Иногда проще попрощаться поцелуем, чем словами. Кроче задумалась над этим, выходя из душа. После того открытия тайны, которую она скрывала от мужа более двух лет, Ева ожидала совсем иной реакции, чем та, что последовала потом. Марко помолчал несколько минут, потом просто сказал ей:
– Спасибо.
Ничего больше.
Этот ответ застал ее совершенно неподготовленной, и от облегчения глаза Евы наполнились слезами, как и его.
Возможно, движимый осознанием того, что он не может выразить словами то, что хотел сказать, Марко поцеловал ее. Глубокий поцелуй, но бесконечно далекий от тех, которыми они обменивались в первые лихорадочные ночи страсти; это было что-то более интимное, способ приласкать ее душу и дать ей понять, как сильно – как мужчина и как отец – он благодарен ей за ее жертву и за этот жест мужества и человечности. Потом Марко ушел, потому что любое слово опошлило бы это последнее мгновение вместе.
Ева провела рукой по зеркалу в ванной, а затем по влажным волосам. Впервые она почувствовала себя в гармонии с собой. Признание очистило ее. Ева закрыла глаза, и ей показалось, что она снова слышит те слова, что говорила ему.
– Я прочитала в твоих глазах, что у тебя не хватило бы смелости сделать это, поэтому никогда специально тебя об этом не просила, – сказала Кроче. – Врачи сказали, что последние несколько месяцев будут самыми тяжелыми, что в разгар боли Майя не сможет ее вынести, и придется вводить ее в кому. Вероятно, придется удалить еще несколько костей. Снова операции, снова увечья, снова зверские страдания… Я больше не могла видеть ее страданий. Под наркозом, опухшая от кортизона, она больше не была нашей маленькой девочкой. Стала просто страдающей душой.
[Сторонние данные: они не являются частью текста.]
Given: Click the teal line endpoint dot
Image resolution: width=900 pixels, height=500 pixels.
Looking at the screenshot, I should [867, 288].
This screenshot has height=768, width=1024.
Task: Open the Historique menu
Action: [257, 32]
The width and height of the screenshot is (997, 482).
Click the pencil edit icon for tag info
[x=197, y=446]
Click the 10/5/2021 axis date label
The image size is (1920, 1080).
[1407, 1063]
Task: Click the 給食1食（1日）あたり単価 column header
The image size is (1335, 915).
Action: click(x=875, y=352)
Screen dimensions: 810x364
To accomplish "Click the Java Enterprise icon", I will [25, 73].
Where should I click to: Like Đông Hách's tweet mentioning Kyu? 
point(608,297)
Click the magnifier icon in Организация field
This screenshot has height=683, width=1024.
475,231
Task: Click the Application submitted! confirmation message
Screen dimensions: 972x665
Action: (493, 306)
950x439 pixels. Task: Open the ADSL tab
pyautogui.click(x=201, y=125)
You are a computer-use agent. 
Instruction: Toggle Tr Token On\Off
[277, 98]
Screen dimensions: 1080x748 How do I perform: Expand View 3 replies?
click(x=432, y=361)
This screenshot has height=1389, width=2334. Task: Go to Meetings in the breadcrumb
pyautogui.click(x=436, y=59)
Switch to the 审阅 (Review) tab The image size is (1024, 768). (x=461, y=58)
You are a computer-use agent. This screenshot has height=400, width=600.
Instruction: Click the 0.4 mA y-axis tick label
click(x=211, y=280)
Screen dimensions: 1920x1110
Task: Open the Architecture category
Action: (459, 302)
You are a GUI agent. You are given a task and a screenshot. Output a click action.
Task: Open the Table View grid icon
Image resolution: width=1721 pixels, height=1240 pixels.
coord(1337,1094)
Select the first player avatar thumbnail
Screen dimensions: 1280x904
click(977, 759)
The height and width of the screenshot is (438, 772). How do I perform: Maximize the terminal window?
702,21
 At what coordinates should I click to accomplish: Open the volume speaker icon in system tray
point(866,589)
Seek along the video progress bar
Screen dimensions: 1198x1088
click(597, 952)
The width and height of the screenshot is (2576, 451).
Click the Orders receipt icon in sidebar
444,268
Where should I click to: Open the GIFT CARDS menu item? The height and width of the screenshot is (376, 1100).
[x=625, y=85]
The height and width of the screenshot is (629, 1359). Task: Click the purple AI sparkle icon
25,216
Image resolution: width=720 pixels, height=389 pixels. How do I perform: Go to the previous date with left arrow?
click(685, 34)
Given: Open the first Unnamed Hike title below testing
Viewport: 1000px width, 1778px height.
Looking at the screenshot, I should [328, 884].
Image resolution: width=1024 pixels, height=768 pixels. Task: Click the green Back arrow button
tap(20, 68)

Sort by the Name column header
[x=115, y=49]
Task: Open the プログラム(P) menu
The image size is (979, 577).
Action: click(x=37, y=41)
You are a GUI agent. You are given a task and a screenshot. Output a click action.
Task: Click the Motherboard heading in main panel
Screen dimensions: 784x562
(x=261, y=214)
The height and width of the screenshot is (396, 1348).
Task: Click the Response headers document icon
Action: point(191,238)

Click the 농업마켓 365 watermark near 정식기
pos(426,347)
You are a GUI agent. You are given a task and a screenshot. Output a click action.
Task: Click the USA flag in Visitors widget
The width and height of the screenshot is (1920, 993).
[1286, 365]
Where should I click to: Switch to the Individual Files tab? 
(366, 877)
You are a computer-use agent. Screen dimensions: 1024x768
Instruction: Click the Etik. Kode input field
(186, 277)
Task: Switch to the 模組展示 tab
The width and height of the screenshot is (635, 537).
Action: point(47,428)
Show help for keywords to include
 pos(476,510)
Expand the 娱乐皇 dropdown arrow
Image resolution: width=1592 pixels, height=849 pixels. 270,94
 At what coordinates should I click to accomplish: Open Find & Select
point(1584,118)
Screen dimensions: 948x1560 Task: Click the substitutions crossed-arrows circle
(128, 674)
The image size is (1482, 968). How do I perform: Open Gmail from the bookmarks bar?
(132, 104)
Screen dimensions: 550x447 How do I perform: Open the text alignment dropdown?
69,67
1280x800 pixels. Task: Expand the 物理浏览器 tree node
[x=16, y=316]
Ей удалось не заплакать на протяжении всей истории.
– Мать не может видеть своего ребенка в таком состоянии. Это что-то бесчеловечное, противоестественное. Этой непрерывной агонии я, как мать, должна была положить конец… И я это сделала.
– Как? – пробормотал Марко.
Ева сказала ему, и он кивнул: она полицейская и умеет не оставлять следов.
– Вот почему я не пришла на похороны. Я дала ей жизнь, но в то же время забрала ее. Я убийца. В той церкви для меня не могло быть места. Я надеюсь, что однажды ты поймешь и сможешь простить меня.
Кроче не увидела в его глазах и намека на обвинение.
– Марко? – Она коснулась его, ожидая худшего.
Вместо этого он просто поблагодарил ее.
…Вибрация телефона отвлекла от этих мыслей. Это могло быть что-то связанное с расследованием, поэтому Ева посмотрела на экран. Сообщение от Мары, к которому была приложена фотография, сделанная в вечер взятия Мелиса в окружении улыбающихся коллег. Ниедду также выделялся на групповом селфи своей полуулыбкой.